Working from the records below, return word for word the line that contains "This screenshot has" and each line after it, ending with the last. Skip all pictures.

BEGIN Record set

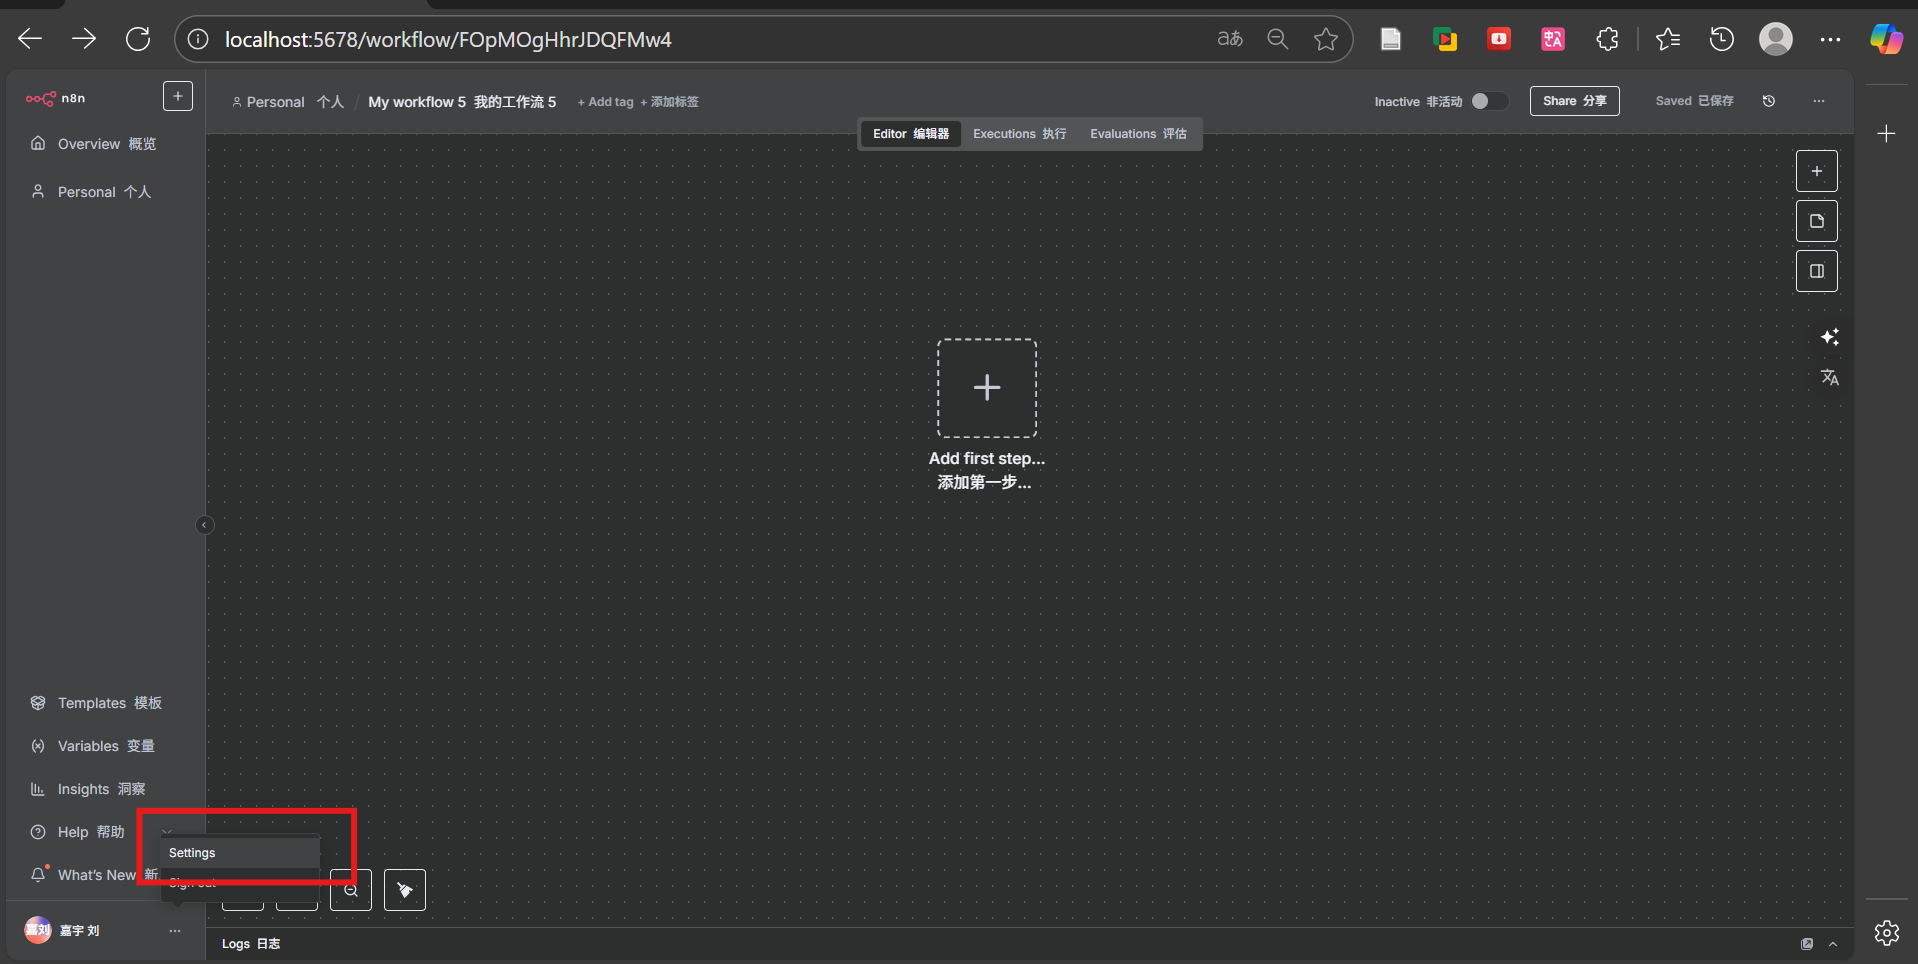Open user options next to 嘉宇 刘
Image resolution: width=1918 pixels, height=964 pixels.
click(x=175, y=931)
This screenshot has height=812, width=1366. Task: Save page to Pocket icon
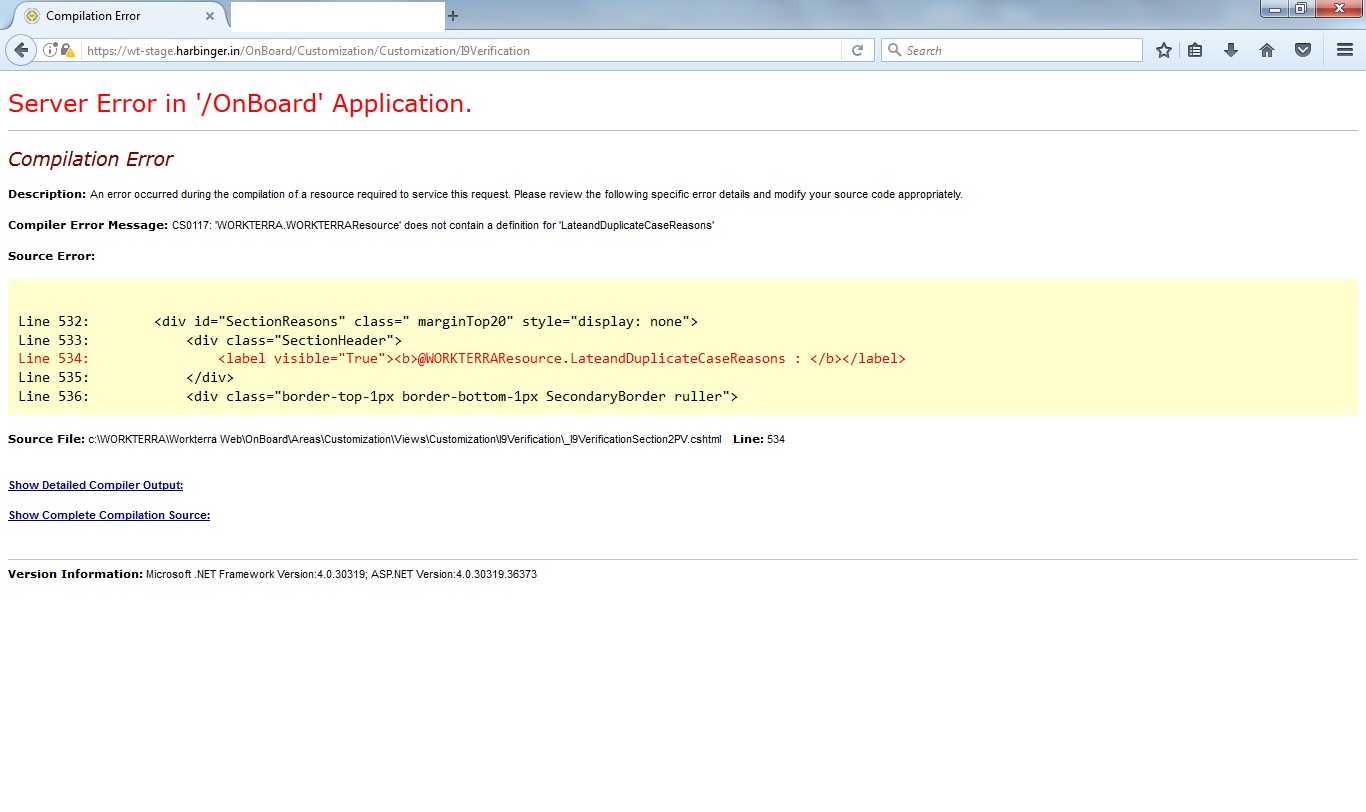1303,50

END Record set

# Expected answer
This screenshot has height=812, width=1366. Task: Save page to Pocket icon
1303,50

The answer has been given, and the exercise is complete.